China has significant volumes of
Cenozoic coal both onshore and offshore. The onshore coals are mostly in eastern China, found in Cenozoic-age basins. Early Cenozoic, Paleogene coals are found onshore in northeastern China, whereas the younger Neogene coals dominate the onshore in southeastern China.
An extensive Cenozoic coal deposit is also found in offshore China, offshore southeast Asia, and north and east of Russia under the Sea of Okhotsk and the Arctic Ocean (Laptev Sea and East Siberian Sea). The South China Sea has some of the deepest Cenozoic coals discovered to date and in the deepest water. Oil wells in an area of the southern South China Sea known as North Luconia (about 280 km west of Borneo) encountered Oligocene coal beds within a 1,500 m section of sediment that today resides 3,000 m below sea level.

Uniformitarian scientists believe all coals accumulate in situ and not by transport.
Q: So how do they justify these thick coal beds that accumulated so far offshore and in such deep water? 
Evolutionary geologist Peter Lunt tried to explain:
Coal-bearing Late Oligocene beds are known in several wells in North Luconia, but now in water depths of more than 1,000 m, with these coals typically 3 km or more below modern sea level. These wells therefore indicate 3 km or more of basement [crustal] subsidence since the Late Oligocene.”

Lunt added that the depth of these coal beds complicates the necessary subsidence history of the area:
“Geohistory analysis of the G10-1 well shows that the Oligocene section [containing coal beds] drilled there is both thick and rapidly deposited. The facies [perceived environment] is remarkably consistent over the 2,100 m of section, with facies … suggesting coastal to very shallow marine throughout.”
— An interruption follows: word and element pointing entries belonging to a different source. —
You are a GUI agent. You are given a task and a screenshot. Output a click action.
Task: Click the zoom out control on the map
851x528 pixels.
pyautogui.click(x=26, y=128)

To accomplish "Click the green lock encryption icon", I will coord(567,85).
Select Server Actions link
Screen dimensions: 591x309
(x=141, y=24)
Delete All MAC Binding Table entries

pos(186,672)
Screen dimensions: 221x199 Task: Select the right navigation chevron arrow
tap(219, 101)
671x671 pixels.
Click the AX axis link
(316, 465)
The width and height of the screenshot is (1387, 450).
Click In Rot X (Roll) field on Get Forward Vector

Lunt explained that the lack of variation within the vast coal-rich
Oligocene section (greater than 10,000 km) was simply due to these thick coal beds having sunk at exactly the same rate as the coal was accumulating, keeping the coal swamps constantly at about sea level. Maintaining such a perfect balance of subsidence and deposition while a 1,500-m-thick section was accumulating across such a wide area seems highly improbable; such explanations are based on supposition and bring belief to the issue, not fact.
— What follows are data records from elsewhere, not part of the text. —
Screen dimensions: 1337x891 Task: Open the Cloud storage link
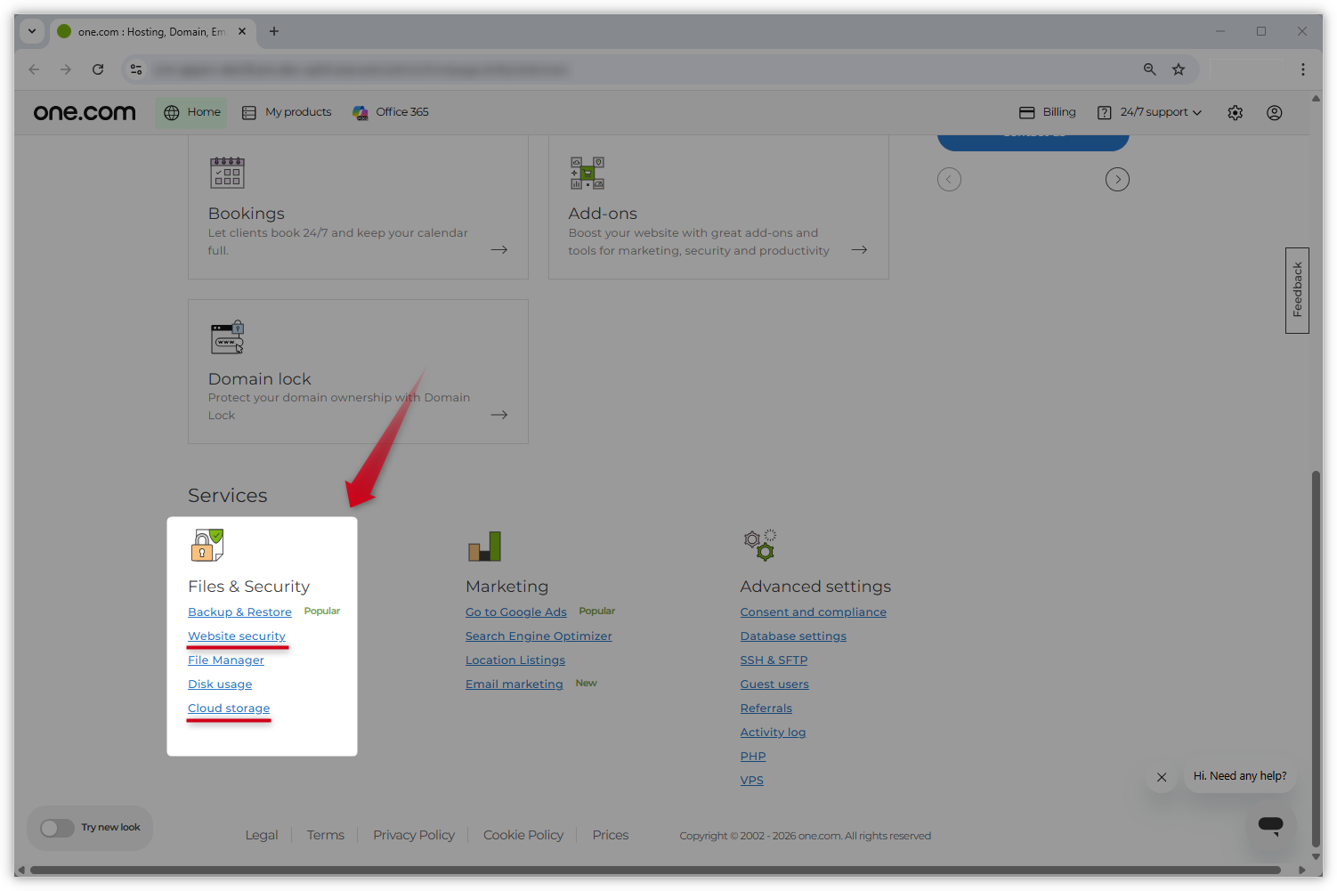(x=229, y=709)
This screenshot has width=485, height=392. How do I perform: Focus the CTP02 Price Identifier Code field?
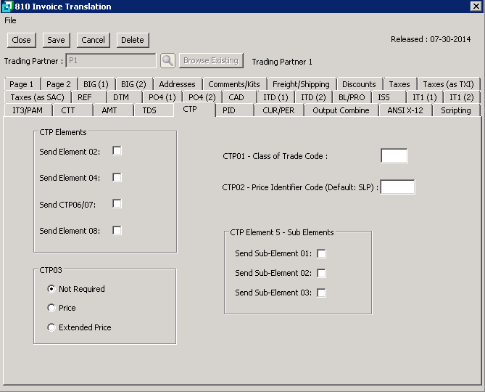pyautogui.click(x=397, y=187)
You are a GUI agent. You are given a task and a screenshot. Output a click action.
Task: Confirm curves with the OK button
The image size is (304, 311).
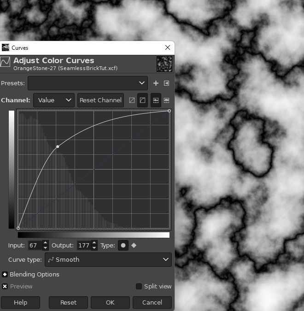point(110,303)
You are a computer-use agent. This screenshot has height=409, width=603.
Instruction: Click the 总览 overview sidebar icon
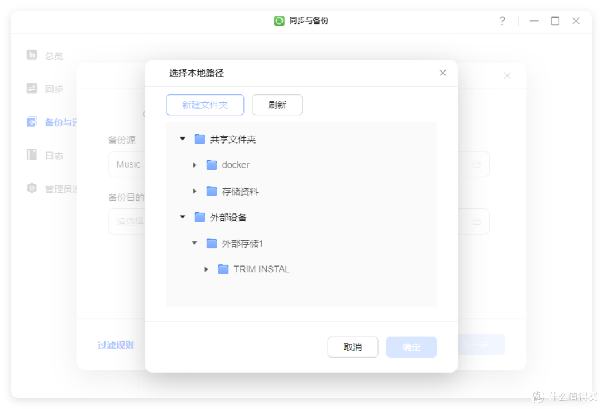click(x=32, y=55)
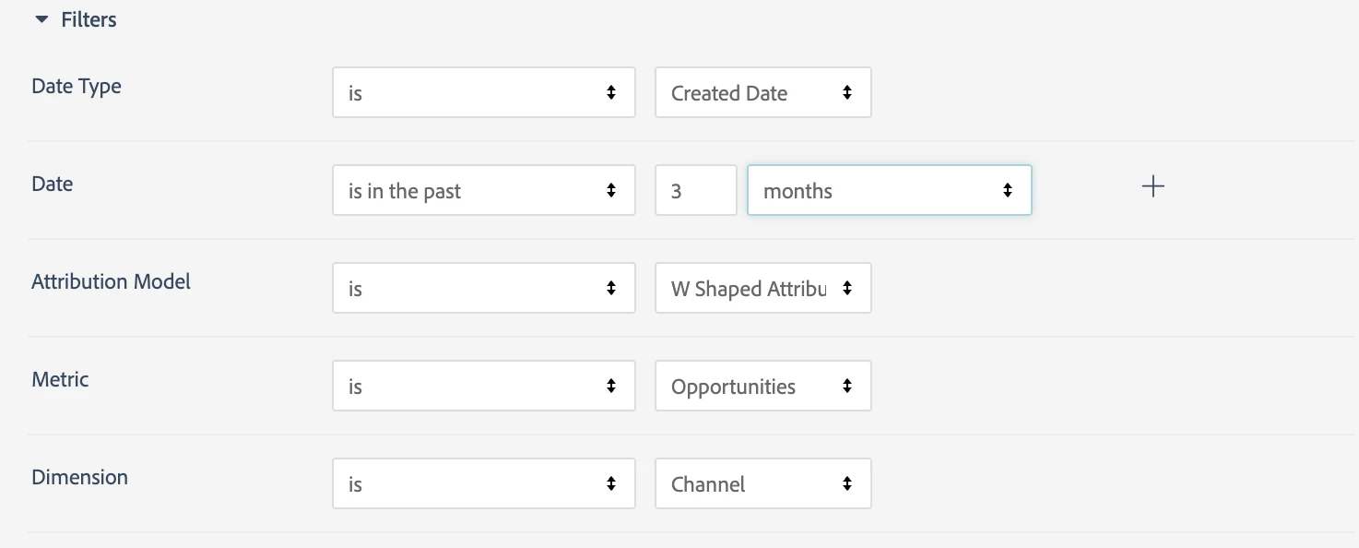Click the Filters heading text
The width and height of the screenshot is (1359, 548).
click(89, 19)
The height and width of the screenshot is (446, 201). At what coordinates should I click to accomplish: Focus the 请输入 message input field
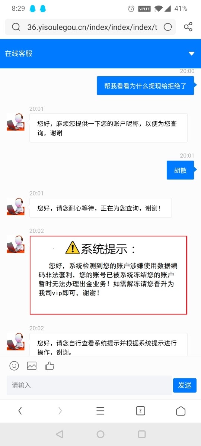[89, 385]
In total, over 3,000 m of subsidence had to take place in the southern South China Sea (1,500 m for the Oligocene coal beds and then a second 1,500 m to accommodate the deep-water Miocene rocks deposited on top). Subsidence is defined as the sudden sinking or gradual downward settling of the surface of the earth in a certain region with little or no horizontal motion
However, this particular act of subsidence had to be nearly instantaneous to change from a perceived ‘coastal’ environment to a ‘deep-water’ environment across the Oligocene-Miocene boundary. This explanation truly exceeds credible science.
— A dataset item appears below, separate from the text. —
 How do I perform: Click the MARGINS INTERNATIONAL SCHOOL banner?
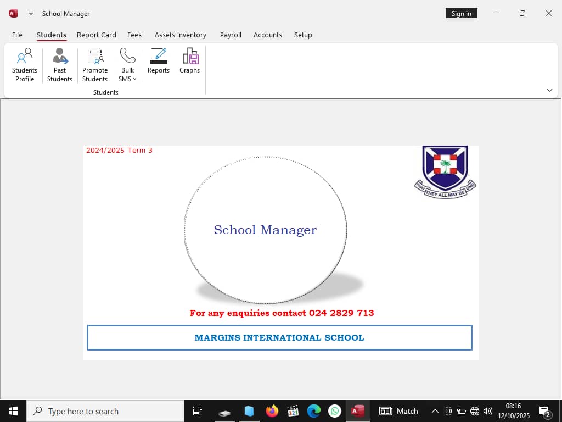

Our conclusion is that all the onshore and the offshore Cenozoic coal beds were produced by the runoff processes late in the Flood
---Vast forests of trees living on the pre-Flood uplands were ripped
from the land as the floodwaters crested on Day 150. These huge mats of vegetation were trapped in subsiding Cenozoic basins buttressed by adjacent mountains that were simultaneously rising as the water began to recede. 
Other vast mats of vegetation may have been transported en masse off the various continents and buried in the ocean as the Flood continued to recede, creating vast Cenozoic coal beds offshore. This scenario best explains the Cenozoic coals found both onshore and offshore.

--
The pre-Flood world was apparently stratified by ecological zones. 
Paleozoic coals, like those found in Lower Carboniferous and Permian rocks, are dominated by wetland and coastal plants living at near sea level such as lycopods and pteridosperms. 
Mesozoic coals are dominated by gymnosperms, ginkgos, and cycads, plants living at slightly higher elevation. 
Cenozoic coals are composed of mostly angiosperms and some gymnosperms that were living at the pre-Flood highest elevations. As the Flood sequentially progressed from Day 1 to Day 150, it inundated higher and higher ecological zones, resulting in the stratified fossils and coals we observe globally."